Gesture recognition using deep learning - RedHenLab/Gesture GitHub Wiki
This folder contains the code done as a part of GSoC 2016. The aim of the project was to do gesture recognition using deep learning. The two main parts in the project are segmentation and gesture recognition.
The final aim of the project is to segment each person individually from the video and do gesture recognition for all the persons in the video.
The two main parts of the project are in the directory video_seg and gesture_reco respectvely.
The aim of this section is to read a raw input video or image and cluster out all the persons in the image individually. To give class labels to the image, two networks were coded i.e Deconvolution network and Fully Convolutional network. Finally FCN was selected as it had less overhead. The main files in the fcn_basic folder are:
-
The file layers.py contains the implementation required for the full structure of the network.
-
The file fcn.py contains the structure of the network as described in http://dl.caffe.berkeleyvision.org/fcn8s-heavy-pascal.caffemodel using the layers implemented in layers.py.
-
The file video_support.py contains the functionalities required to load and save the video.
-
The module pipeline.py contains the code for detecting and clustering faces.
-
The detail help for the files can be found in the docs.
-
The sample output with segmentation can be found in the sample_out directory.
-
The weights folder has the trained weights required to run the code.
The module supports both image and video processing.The path for the input file can be given in calling the module at the end of the file fcn.py.
processImage("<file_name>")
processVideo("<file_name>")
Some weight files need to be downloaded from https://drive.google.com/drive/folders/0Bzb-U-Y7f243eWdyN0VhNC1TSDA?usp=sharing. Download the files in the fcn folder and place them in the weights folder in this directory.
To run the code just do:
THEANO_FLAGS=floatX=float32 python fcn.py
The module for image processing will show the output at the end of execution. For video processing , the videos for each person will be saved as out_<person_no>.mp4 in the same directory.

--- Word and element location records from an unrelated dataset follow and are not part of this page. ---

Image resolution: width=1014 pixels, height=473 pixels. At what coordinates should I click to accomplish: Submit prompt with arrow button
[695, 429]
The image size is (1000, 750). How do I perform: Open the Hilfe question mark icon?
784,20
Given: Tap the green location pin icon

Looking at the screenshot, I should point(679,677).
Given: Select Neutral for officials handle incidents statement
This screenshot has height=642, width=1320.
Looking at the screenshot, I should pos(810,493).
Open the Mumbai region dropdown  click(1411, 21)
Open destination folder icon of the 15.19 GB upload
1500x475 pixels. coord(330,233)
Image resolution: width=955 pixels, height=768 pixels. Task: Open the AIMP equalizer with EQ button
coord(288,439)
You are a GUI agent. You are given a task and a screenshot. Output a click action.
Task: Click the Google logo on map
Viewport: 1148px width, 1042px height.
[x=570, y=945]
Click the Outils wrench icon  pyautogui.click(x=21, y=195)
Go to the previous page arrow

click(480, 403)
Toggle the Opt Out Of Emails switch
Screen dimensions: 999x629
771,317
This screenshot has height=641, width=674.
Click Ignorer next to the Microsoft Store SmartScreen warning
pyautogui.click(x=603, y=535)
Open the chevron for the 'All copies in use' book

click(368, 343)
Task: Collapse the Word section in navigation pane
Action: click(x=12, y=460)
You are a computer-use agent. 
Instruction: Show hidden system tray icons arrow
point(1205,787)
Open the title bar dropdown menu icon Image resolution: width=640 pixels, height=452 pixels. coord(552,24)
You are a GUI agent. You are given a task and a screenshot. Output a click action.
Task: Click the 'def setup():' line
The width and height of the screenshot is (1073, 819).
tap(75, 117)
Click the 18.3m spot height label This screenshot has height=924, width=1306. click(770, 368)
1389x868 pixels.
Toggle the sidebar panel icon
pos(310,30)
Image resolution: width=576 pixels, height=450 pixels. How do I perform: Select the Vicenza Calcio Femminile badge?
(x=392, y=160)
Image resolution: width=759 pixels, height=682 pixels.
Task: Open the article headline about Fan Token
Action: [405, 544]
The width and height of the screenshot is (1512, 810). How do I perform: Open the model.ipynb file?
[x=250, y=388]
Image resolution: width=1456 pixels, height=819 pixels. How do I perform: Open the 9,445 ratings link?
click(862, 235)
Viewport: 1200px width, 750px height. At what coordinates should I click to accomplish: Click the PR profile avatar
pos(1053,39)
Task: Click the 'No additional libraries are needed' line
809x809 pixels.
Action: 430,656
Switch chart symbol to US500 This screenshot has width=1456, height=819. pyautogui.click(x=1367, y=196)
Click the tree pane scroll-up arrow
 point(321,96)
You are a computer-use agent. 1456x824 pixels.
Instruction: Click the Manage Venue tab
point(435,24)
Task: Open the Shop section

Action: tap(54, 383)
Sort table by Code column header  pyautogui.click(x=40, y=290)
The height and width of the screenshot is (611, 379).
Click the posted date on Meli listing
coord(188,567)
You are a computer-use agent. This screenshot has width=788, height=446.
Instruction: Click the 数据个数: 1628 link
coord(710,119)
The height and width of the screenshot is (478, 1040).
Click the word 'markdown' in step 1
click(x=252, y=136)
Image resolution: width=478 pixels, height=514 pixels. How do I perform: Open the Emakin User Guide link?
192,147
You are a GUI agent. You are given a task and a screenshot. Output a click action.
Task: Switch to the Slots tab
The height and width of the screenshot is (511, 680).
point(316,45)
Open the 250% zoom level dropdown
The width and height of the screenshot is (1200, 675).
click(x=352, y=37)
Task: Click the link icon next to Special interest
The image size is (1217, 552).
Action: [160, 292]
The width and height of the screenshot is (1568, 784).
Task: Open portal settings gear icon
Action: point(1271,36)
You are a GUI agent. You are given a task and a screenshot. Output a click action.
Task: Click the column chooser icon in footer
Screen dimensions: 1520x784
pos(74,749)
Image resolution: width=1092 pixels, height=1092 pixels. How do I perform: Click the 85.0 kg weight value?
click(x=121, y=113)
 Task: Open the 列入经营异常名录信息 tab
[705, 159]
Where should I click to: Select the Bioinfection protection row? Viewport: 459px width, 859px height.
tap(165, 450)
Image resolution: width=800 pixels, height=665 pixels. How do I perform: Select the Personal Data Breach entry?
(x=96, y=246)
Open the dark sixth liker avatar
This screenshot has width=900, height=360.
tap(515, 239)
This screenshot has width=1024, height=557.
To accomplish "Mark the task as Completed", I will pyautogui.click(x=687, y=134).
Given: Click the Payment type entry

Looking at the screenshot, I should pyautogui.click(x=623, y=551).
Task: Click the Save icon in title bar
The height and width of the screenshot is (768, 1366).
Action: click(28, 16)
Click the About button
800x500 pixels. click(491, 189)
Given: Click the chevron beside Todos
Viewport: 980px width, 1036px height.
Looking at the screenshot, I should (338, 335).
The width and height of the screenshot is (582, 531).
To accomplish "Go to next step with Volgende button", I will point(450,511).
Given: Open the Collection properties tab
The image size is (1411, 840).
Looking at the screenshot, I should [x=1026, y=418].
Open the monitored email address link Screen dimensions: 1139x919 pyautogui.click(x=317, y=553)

The aim of this section is to do gesture recognition for a sequence of frames. The module has been developed to take sequences from Cohn-Kanade dataset(http://www.pitt.edu/~emotion/ck-spread.htm). The architecture chosen is the multi velocity network given in https://arxiv.org/pdf/1603.06829v1.pdf. The main files in the folder are:
-
The file layers.py contains the implementation required for the full structure of the network.
-
The file net.py contains the structure of the network using the layers implemented in layers.py.
-
The file video_support.py contains the functionalities required to load and save the video.
-
The module ck_support.py contains the code for feeding the data from CK+ dataset to the system.
-
The file train.slurm is used for training the model on a cloud cluster.
-
The detail help for the files can be found in the docs.
To run the network, it is required to have pickle and Theano installed. For the code to be GPU compatible, it is required that the floatX flag be set to float32. To run the code for testing mode, set testing=True in the main. For training, set it to false. When training, the code will save the learned weights as a pickle file, the path to which can be changed as:
net.saveModel("<pickle_file>")
To run the code just do:
THEANO_FLAGS=floatX=float32 python net.py
To run the code for GPU do:
THEANO_FLAGS=mode=FAST_RUN,device=gpu,floatX=float32 python net.py
To submit the job to a cloud cluster do:
sbatch train.slurm
The code requires following dependencies for testing:
- Python
- Theano
- numpy
- Cuda for GPU
- Python Image Library
- OpenCV
This code has been developed and tested in python 2.7. This comes by default in linux system
This is a deep learning framework used for developing various architectures. To install, just do:
pip install theano
To install on linux system, just do:
sudo apt-get install cuda.
This should let theano find cuDNN to speed up the networks.
To install ,run:
pip install Pillow
To install, run:
sudo apt-get install opencv
An easy way to install all the dependencies and python on cluster where one does not have root privileges is to download anaconda(https://www.continuum.io/downloads) and reference python from there. After installing theano on the cluster, for GPU support, just do:
module load cuda/7.0.28
This will get the latest cuDNN version as of August 2016.
To run jobs on the cluster do:
sbatch <job_name>.slurm
The slurm file used in this project for training is given in gesture_reco/mul_vel_net folder.